Sebagai contoh, kata ʿālimun (yang mengetahui) ketika menjadi ʿālimun bermakna Yang Maha Mengetahui. Namun, rajīmun (yang terkutuk), dari kata rajama (mengutuk), bermakna yang dirajam atau yang terkutuk, seperti dalam frasa min ash-syayṭāni al-rajīm.
“Ini menunjukkan bahwa al-Masīḥ dapat berarti yang menghapus, menjalankan, atau menghilangkan, sekaligus yang dihapus atau dihilangkan,” ucap Ghoffar.
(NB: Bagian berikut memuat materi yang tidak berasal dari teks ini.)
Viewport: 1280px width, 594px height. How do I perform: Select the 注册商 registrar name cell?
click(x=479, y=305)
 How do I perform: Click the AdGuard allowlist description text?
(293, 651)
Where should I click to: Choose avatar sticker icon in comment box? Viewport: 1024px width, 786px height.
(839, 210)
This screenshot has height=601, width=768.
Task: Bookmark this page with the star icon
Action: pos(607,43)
Perbedaan Al-Masīḥ untuk Nabi Isa dan Dajjal
Gelar al-Masīḥ yang disematkan pada Nabi Isa memiliki makna yang sangat indah. Dalam Himpunan Putusan Tarjih Muhammadiyah, gelar ini diartikan sebagai pribadi yang diberkati dan yang menghapus keburukan, bahkan menghilangkan penyakit atas izin Allah Swt.
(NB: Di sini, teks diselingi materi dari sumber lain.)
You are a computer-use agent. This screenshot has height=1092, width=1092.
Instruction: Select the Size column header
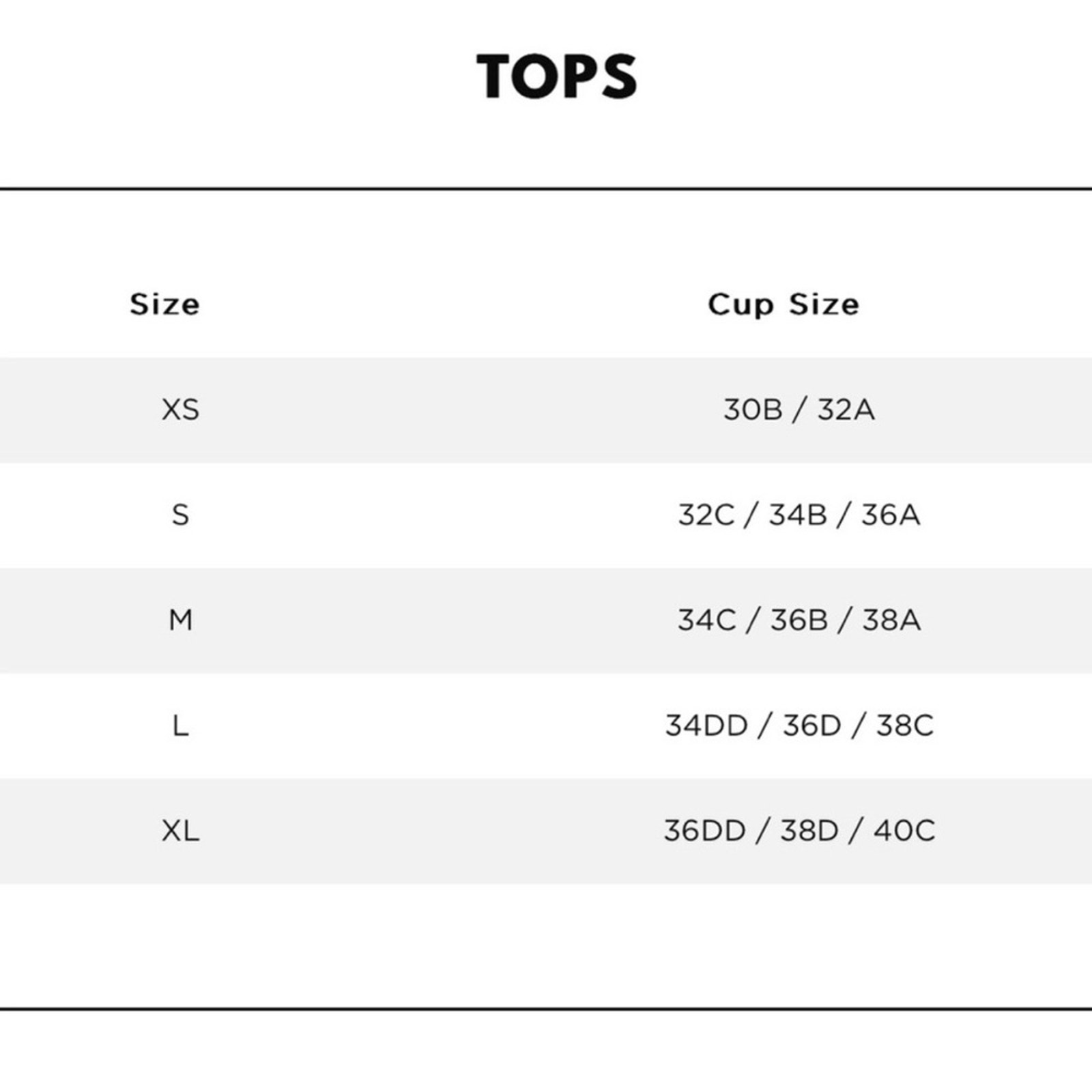click(x=165, y=304)
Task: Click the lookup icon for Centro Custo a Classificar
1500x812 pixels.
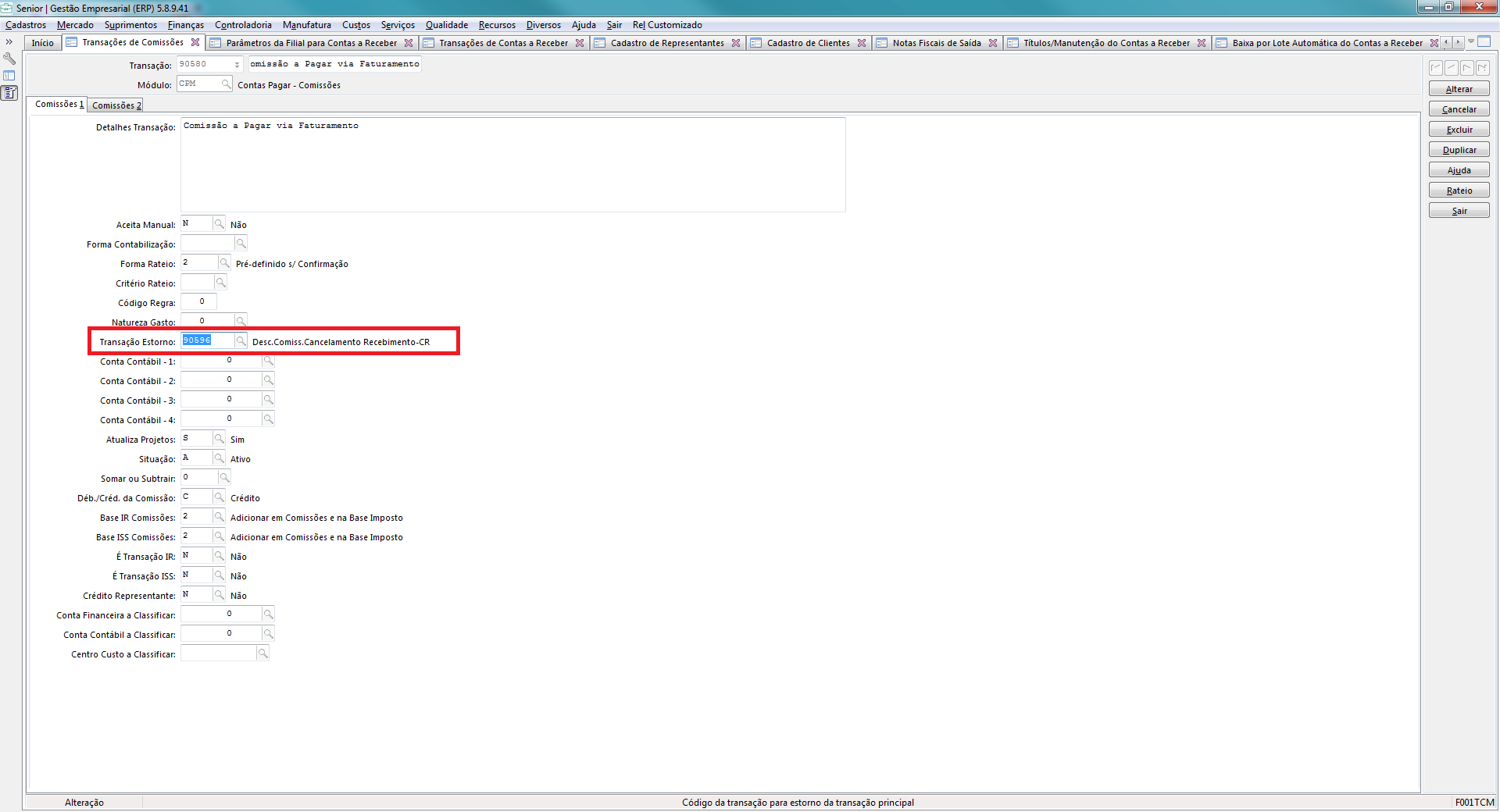Action: [263, 654]
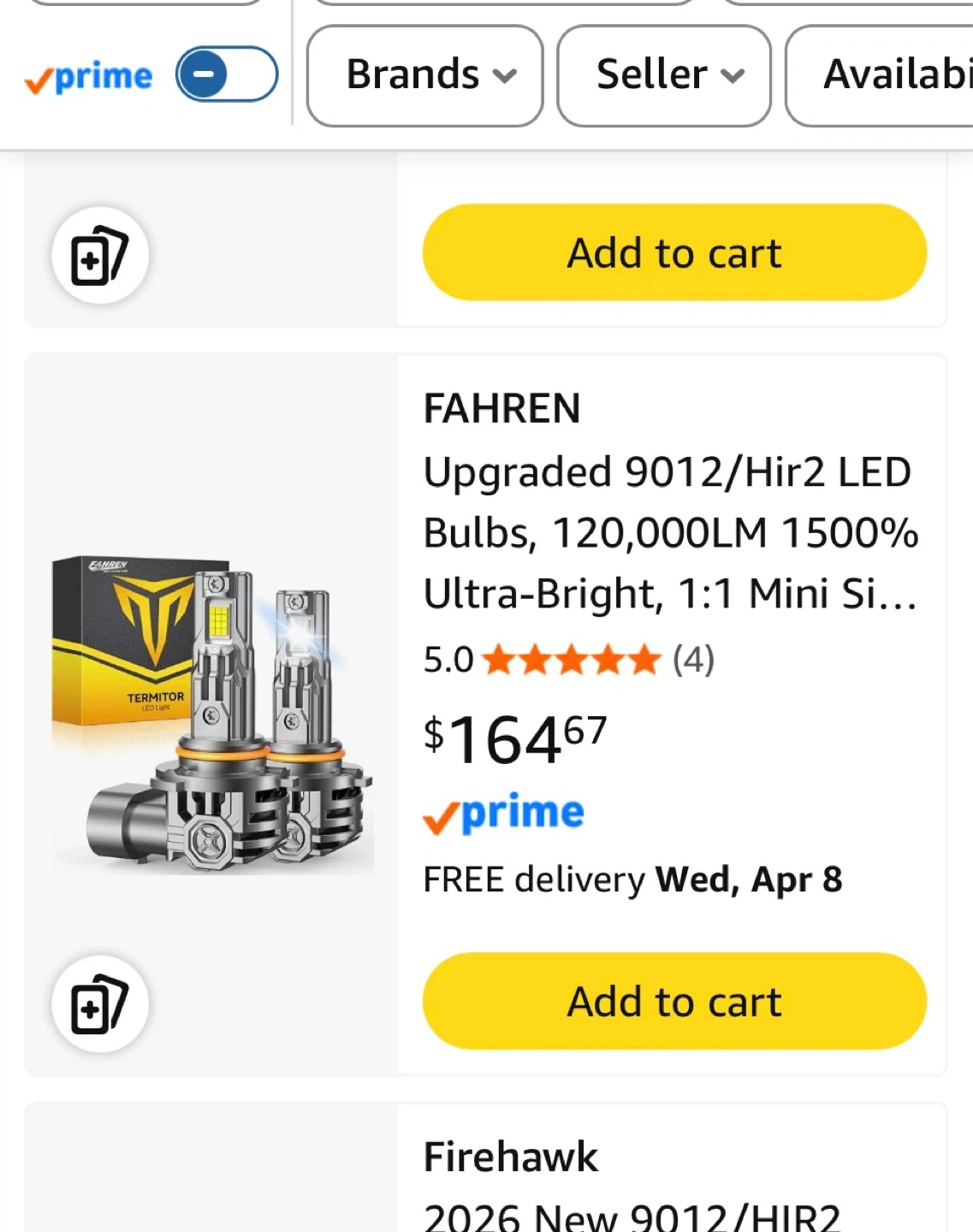Expand the Seller filter dropdown
The image size is (973, 1232).
tap(664, 75)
Nabi Isa dipandang sebagai seseorang yang kebaikannya dan keberkahannya melampaui yang lain, bahkan disebut sebagai juru selamat, meskipun semua nabi juga adalah juru selamat yang diutus (al-mabʿūts atau al-mursal).
“Penempatan gelar khusus ini pada Nabi Isa menunjukkan keistimewaan dari keluarga ʿImrān yang melahirkan Maryam dan kemudian Nabi Isa,” kata Ghoffar.
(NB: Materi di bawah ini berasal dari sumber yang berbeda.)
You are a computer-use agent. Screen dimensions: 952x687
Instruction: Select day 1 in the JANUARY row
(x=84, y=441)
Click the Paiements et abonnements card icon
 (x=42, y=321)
Berbeda dengan Nabi Isa, kata al-Masīḥ yang dilekatkan pada Dajjal justru memiliki makna yang berlawanan. Ghoffar Ismail menjelaskan bahwa al-Masīḥ pada Dajjal berarti “penghapus kebaikan” atau “pembuat kerusakan”.
Dajjal digambarkan sebagai sosok yang merusak tatanan, dan penyematan al-Masīḥ padanya juga dalam bentuk li al-mubālaghah. Ini menunjukkan intensitas kerusakannya, layaknya rajīm (yang terkutuk). Dalam konteks Dajjal, al-Masīḥ bermakna mafʿūlun, yaitu yang terhapus kebaikannya atau yang terkutuk.
Selain itu, beberapa ulama mengaitkan makna al-Masīḥ pada Dajjal dengan kondisi fisiknya yang bermata satu. Kata masaḥa di sini diartikan bahwa Allah menghapus atau menghilangkan satu matanya, sehingga hanya tersisa satu mata.
Dajjal dalam Perspektif Muhammadiyah
Pembahasan mengenai Dajjal seringkali muncul dalam banyak hadis, baik yang sahih namun tidak mutawatir (diriwayatkan oleh banyak jalur) maupun yang dlaʿif (lemah). Namun, doa berlindung dari fitnah al-Masīḥ Dajjal jelas disebutkan dalam hadis sahih, seperti riwayat Ibn ʿAbbās dalam Sahih al-Bukhārī, yang selalu dibaca dalam tasyahhud akhir setiap salat.
Para ulama memiliki dua pandangan mengenai Dajjal. Pertama, Dajjal adalah entitas fisik yang akan muncul di akhir zaman, dihubungkan dengan kemunculan Imām Mahdī, Yaʾjūj dan Maʾjūj, serta Nabi Isa.
Kedua, pandangan yang diakomodasi oleh Tarjih Muhammadiyah, Dajjal bisa saja bermakna non-fisik, yaitu sebagai suatu masa, peristiwa, sarana, atau kondisi yang menghancurkan kebenaran, seperti perkembangan teknologi yang disalahgunakan.
Meskipun demikian, Muhammadiyah tidak memberikan penjelasan detail mengenai Dajjal fisik karena hadis-hadis mengenainya tidak mencapai derajat mutawatir. Bagi Muhammadiyah, meyakini keberadaan Dajjal, baik fisik maupun non-fisik, adalah penting untuk mengembangkan kehati-hatian dan memohon perlindungan kepada Allah, namun bukan merupakan pokok akidah utama.
Pokok akidah yang utama adalah meyakini kebenaran Allah SWT dan hari akhir. Ghoffar Ismail menutup ceramahnya dengan harapan bahwa pemahaman akan perbedaan makna al-Masīḥ ini dapat menambah pengetahuan dan menghilangkan keraguan di kalangan umat Islam.